Na dinâmica que caracteriza as relações humanas estamos vivendo um momento que, de certa forma, marca retorno a algo parecido com as “tribos”. Entre os mais pobres não houve grandes mudanças, as famílias sempre se mantiveram associadas por questão de sobrevivência; quando filha ou filho se casa não falta lugar para mais um, e até mesmo para a construção de um “puxadinho” nos fundos do terreno ou na laje.

Na classe média torna-se comum que filhos continuem a morar com os pais além da idade em que, noutros tempos, sonhariam em ter sua própria casa e liberdade. Moram com namorados e namoradas no lar paterno/materno, têm filhos que são criados com a parceria encantada dos avós, até arriscam a operação doméstica de startups.

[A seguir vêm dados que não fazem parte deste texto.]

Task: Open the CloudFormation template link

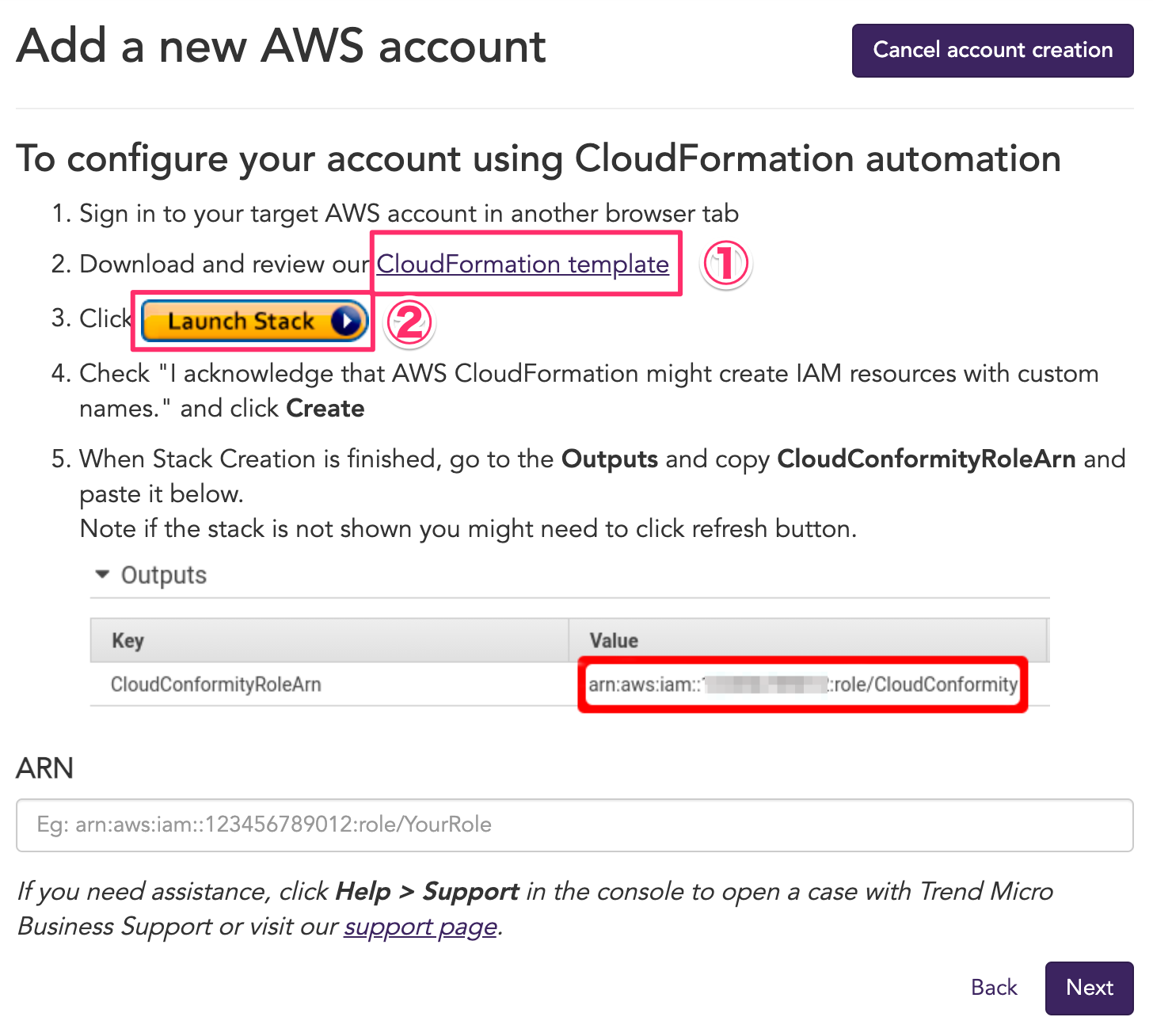Action: pyautogui.click(x=525, y=264)
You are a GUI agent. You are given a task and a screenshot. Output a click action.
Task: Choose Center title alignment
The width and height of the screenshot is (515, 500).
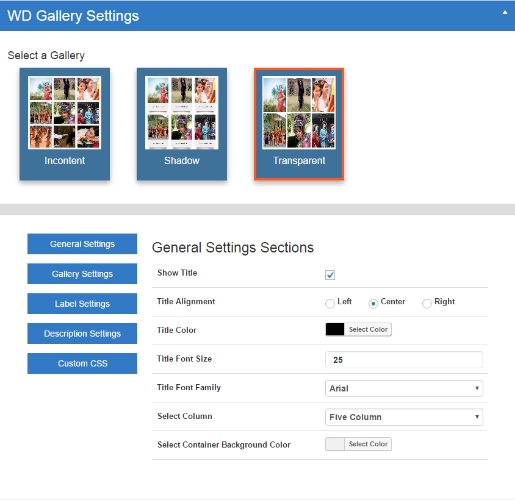pos(373,304)
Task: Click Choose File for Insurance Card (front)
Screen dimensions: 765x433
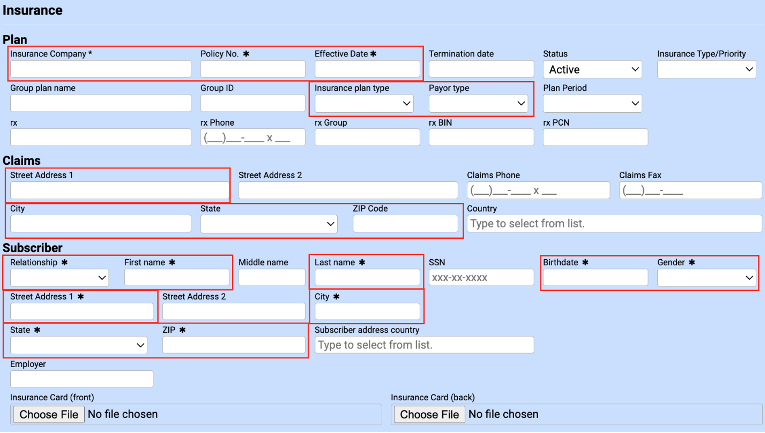Action: 49,414
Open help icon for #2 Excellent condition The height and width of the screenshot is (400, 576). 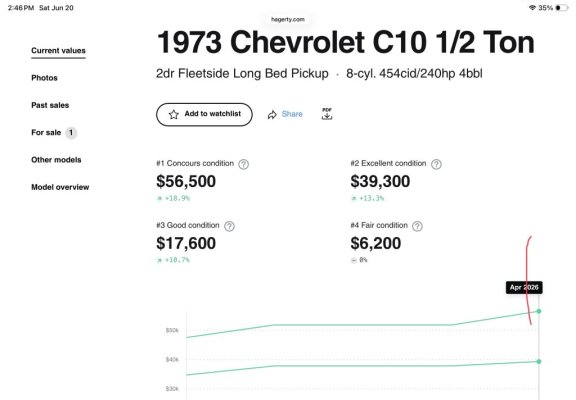pos(436,164)
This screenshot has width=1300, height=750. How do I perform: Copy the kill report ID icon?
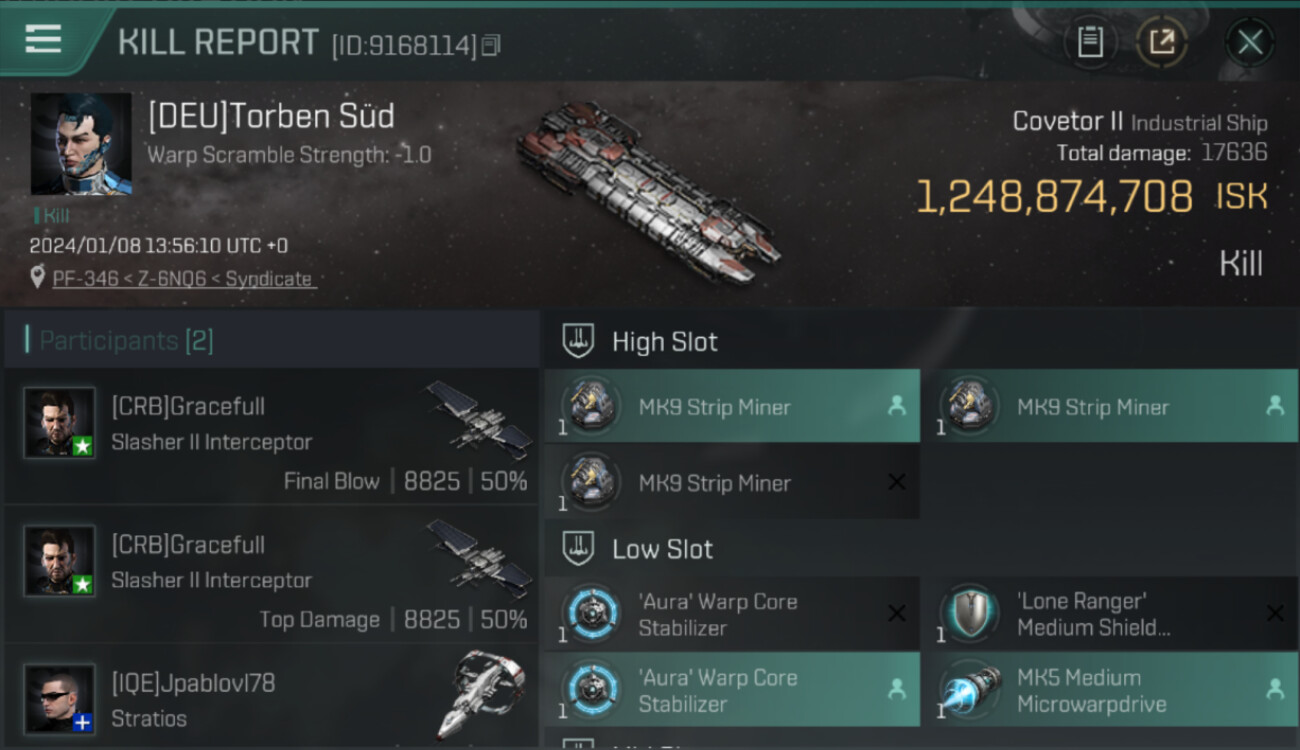pyautogui.click(x=491, y=45)
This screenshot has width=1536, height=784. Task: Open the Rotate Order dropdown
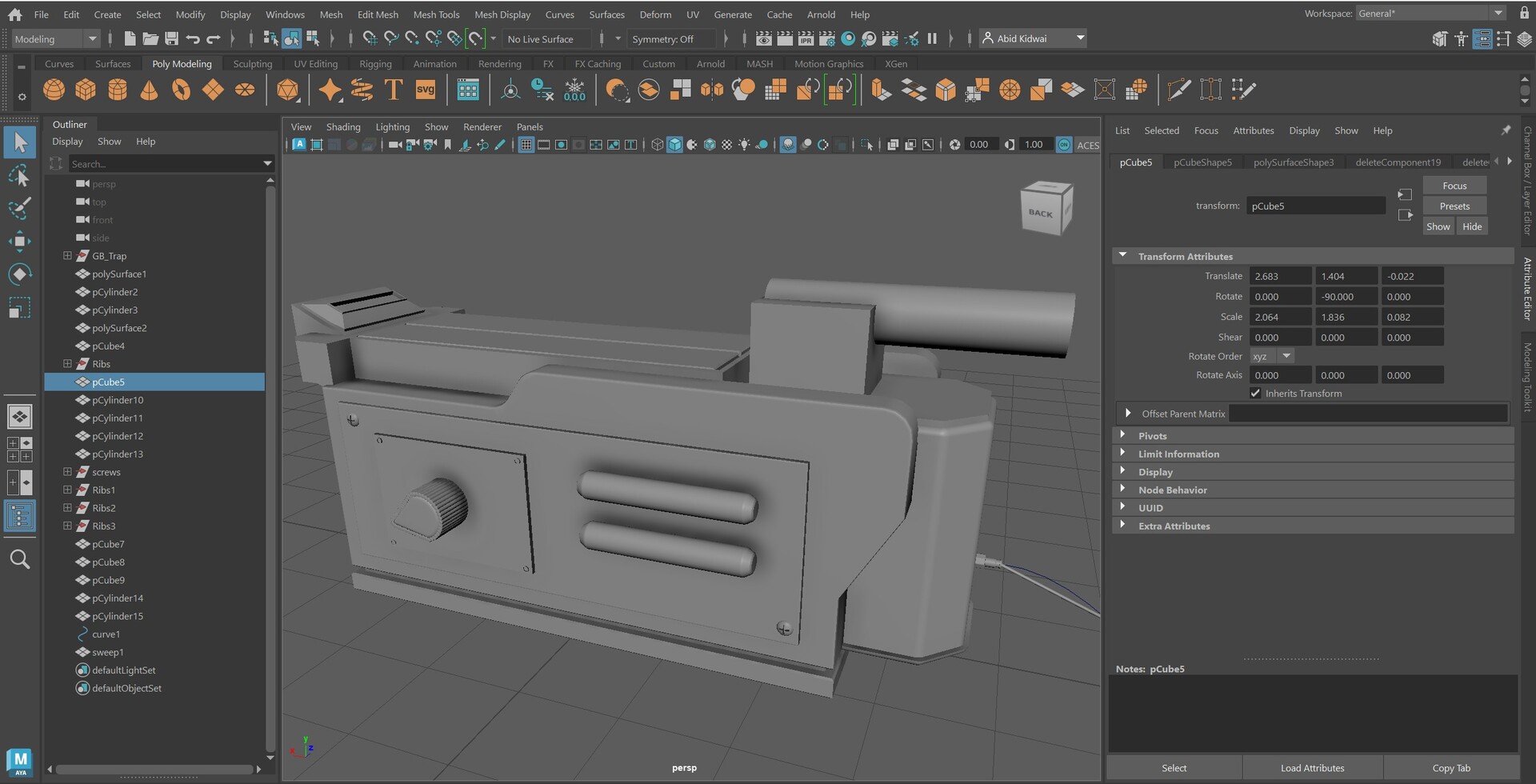pyautogui.click(x=1286, y=356)
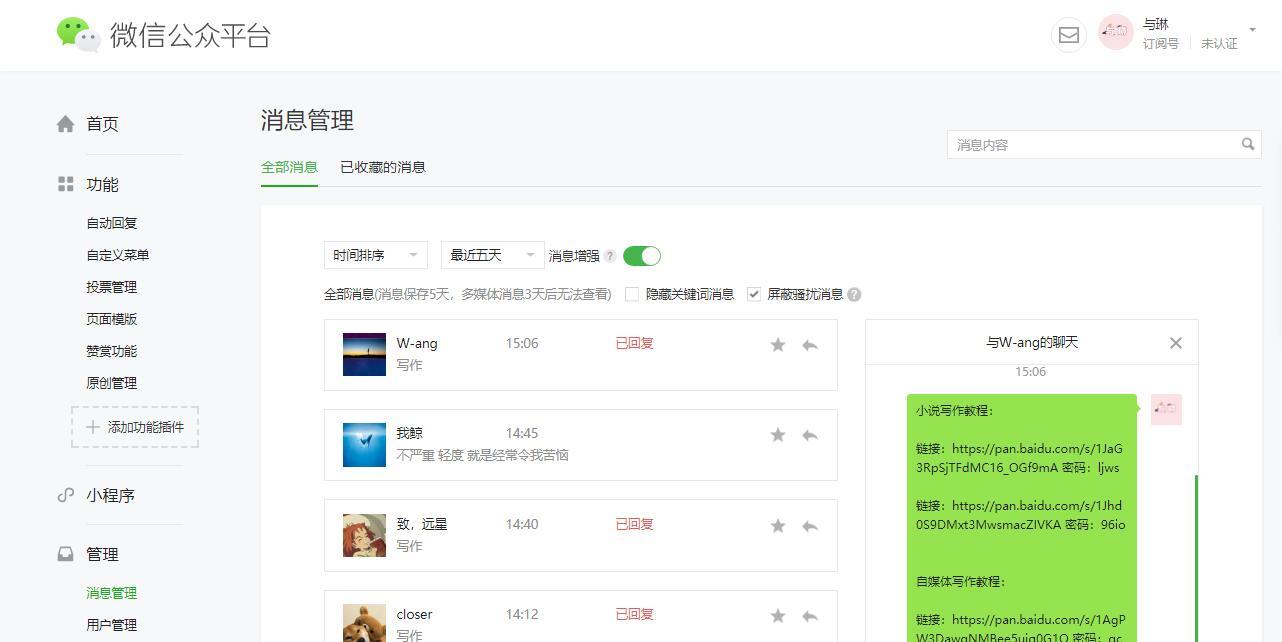Check the 隐藏关键词消息 checkbox
This screenshot has width=1282, height=642.
(631, 293)
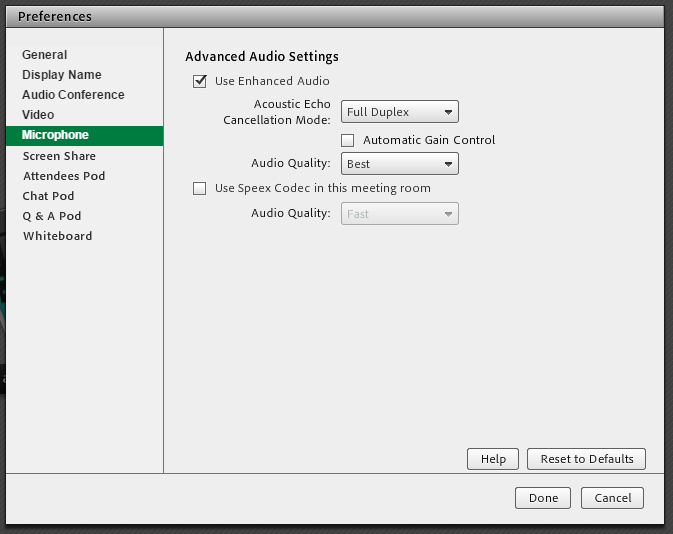Viewport: 673px width, 534px height.
Task: Go to Audio Conference settings
Action: pyautogui.click(x=73, y=95)
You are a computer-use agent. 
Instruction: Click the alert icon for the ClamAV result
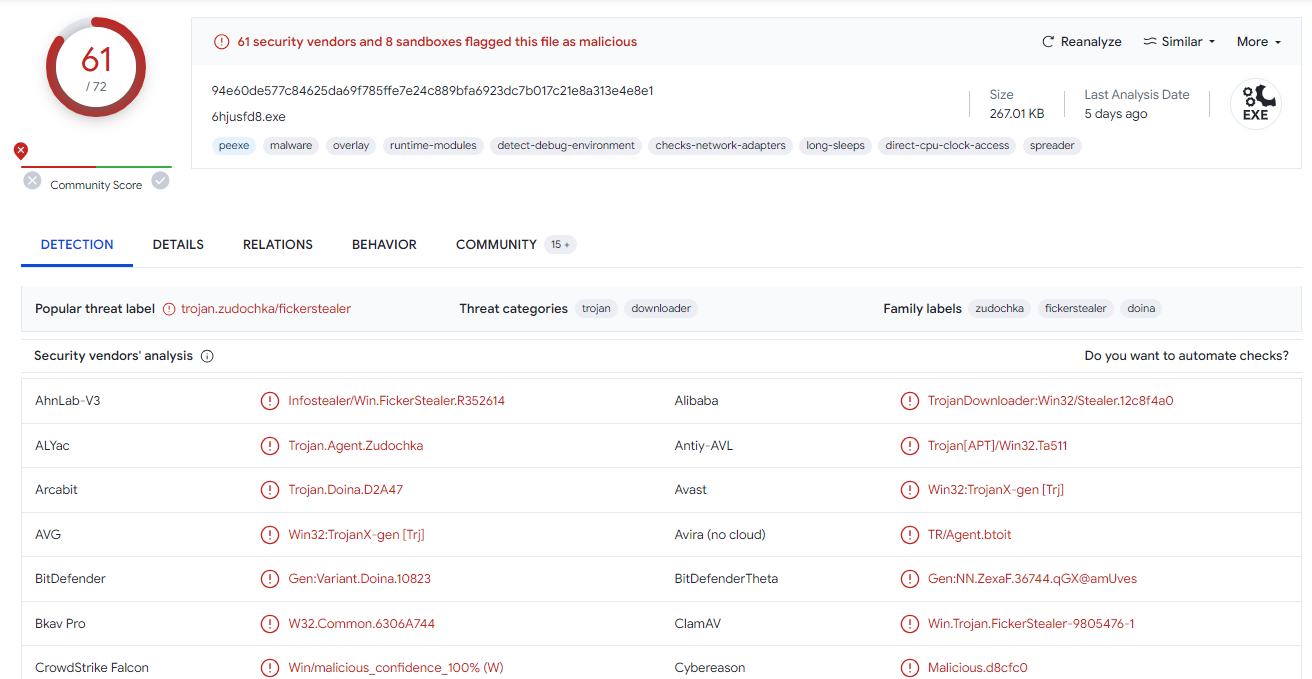(x=909, y=624)
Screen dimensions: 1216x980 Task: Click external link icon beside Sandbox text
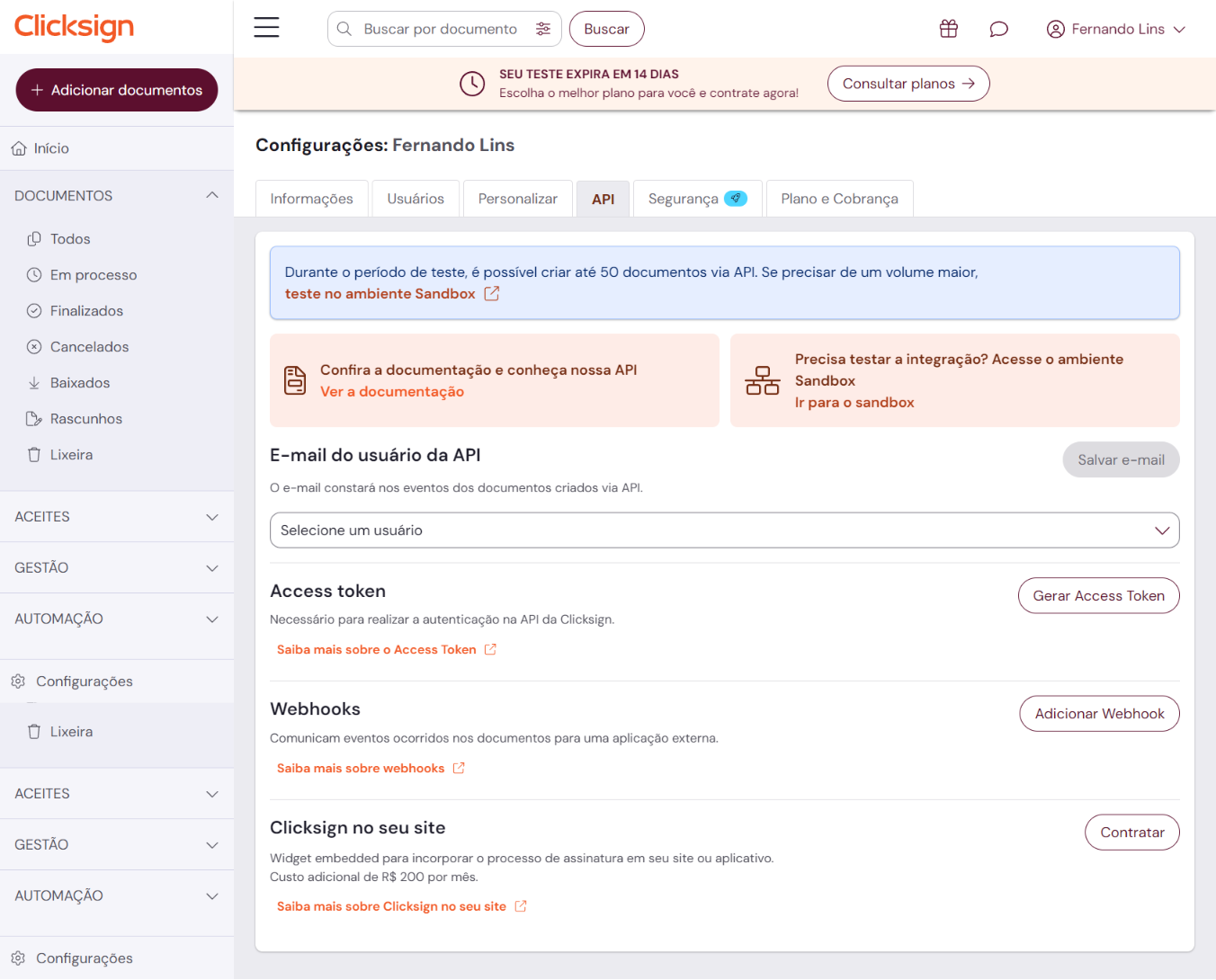492,294
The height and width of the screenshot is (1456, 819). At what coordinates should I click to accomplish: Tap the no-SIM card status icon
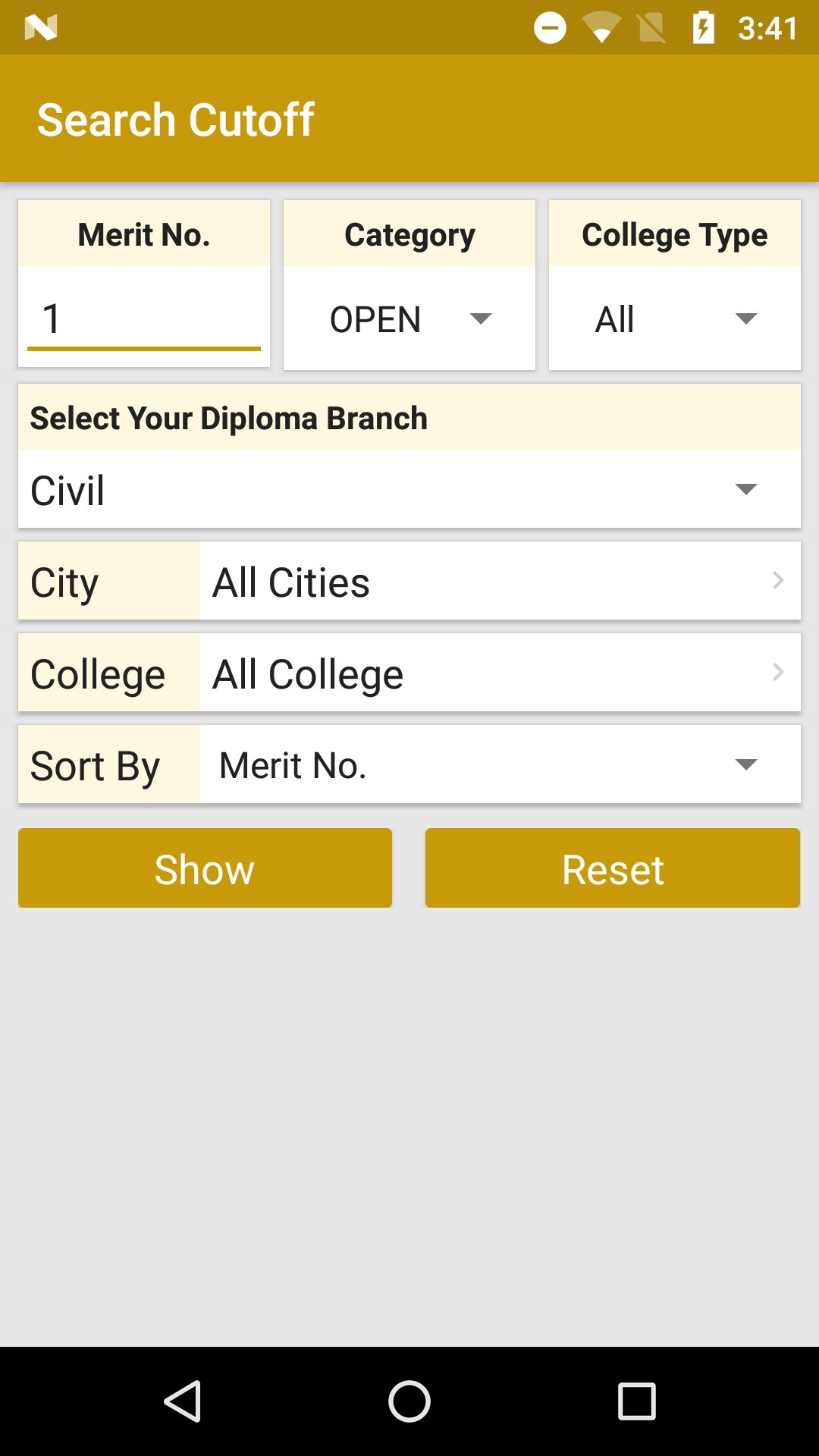(651, 29)
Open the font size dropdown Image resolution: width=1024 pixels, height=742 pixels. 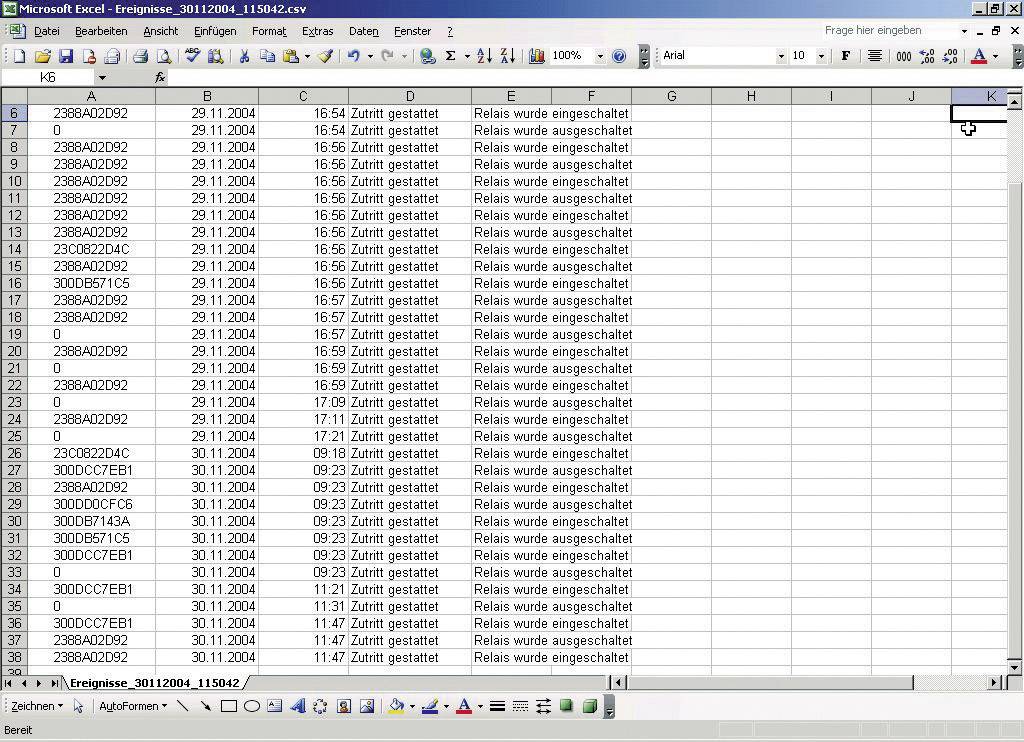822,56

Isso deve-se à liberação de costumes, não há mais impedimento para ser livre na casa dos pais, e às demandas materiais cada vez maiores para estudos num mercado que exige especialização, para viagens num mundo que precisa ser desvendado, para todas as atividades de sociabilização que são indispensáveis na imensa aldeia global que perde fronteiras.

Isso evidentemente influencia o processo de amadurecimento, maturidade é decorrência do enfrentamento das dificuldades normais da vida, e uma vida excessivamente protegida raramente produz pessoas sensatas.

Há poucos anos um dos maiores indicadores da passagem para a idade adulta era constituído pelo conhecimento, ou seja, o preparo para o mundo do trabalho e as responsabilidades familiares. Em tempos de internet com todo o tipo de informação disponível, o retardamento da permanência na casa dos pais, ou o seu oposto, a entrada prematura na vida profissional, tem criado seres híbridos em termos de discernimento, de ponderação ou visão social.

“Cena de Família” (1891) de José Ferraz de Almeida Jr. – Pinacoteca de São Paulo.

No Brasil a própria insegurança do mercado de trabalho e as sucessivas crises políticas produzem alterações culturais já inevitáveis pelo avanço tecnológico e às quais o sistema educacional tem dificuldade de responder.

Acrescido a isto, o próprio fato de que crianças e jovens são hoje encarados como consumidores potenciais, e que com as novas tecnologias desenvolvidas depois da Segunda Guerra Mundial, uma série de produtos têm sido direcionados a eles, em diferentes segmentos – entretenimentos, jogos, vestimentas, alimentos, livros e revistas, entre muitos outros, fica mais evidente ainda a dicotomia entre mundo adulto e juvenil.

O próprio conceito de infância tem sido reelaborado pelos novos conhecimentos médicos, psicológicos, sociais e jurídicos, e é complexo definir as várias modalidades de “meninices” existente entre os diversos povos ou classes sociais.

Algumas sociedades parecem estar tratando mais igualitariamente rapazes e garotas, em outras as discrepâncias de gênero parecem aprofundar-se. Mídias locais acentuam tais discursos e os propagam e moldam formas culturais específicas de entender juventude e maturidade distintamente.

Em muitos países a saída do jovem de casa para estudar, normalmente em universidade distante, marca o início de sua vida adulta, ele sabe que poderá contar cada vez menos com o apoio material de pais que geralmente iniciaram uma poupança ou similar quando de seu nascimento para pagar a faculdade, e sentem que seu dever foi cumprido com este ato.

Nós brasileiros, para o bem e para o mal, somos menos frios com relação a isto, sentimo-nos responsáveis por nossos filhos quase até que tenham netos, mas em compensação raramente temos a previsão de economizar para seus estudos.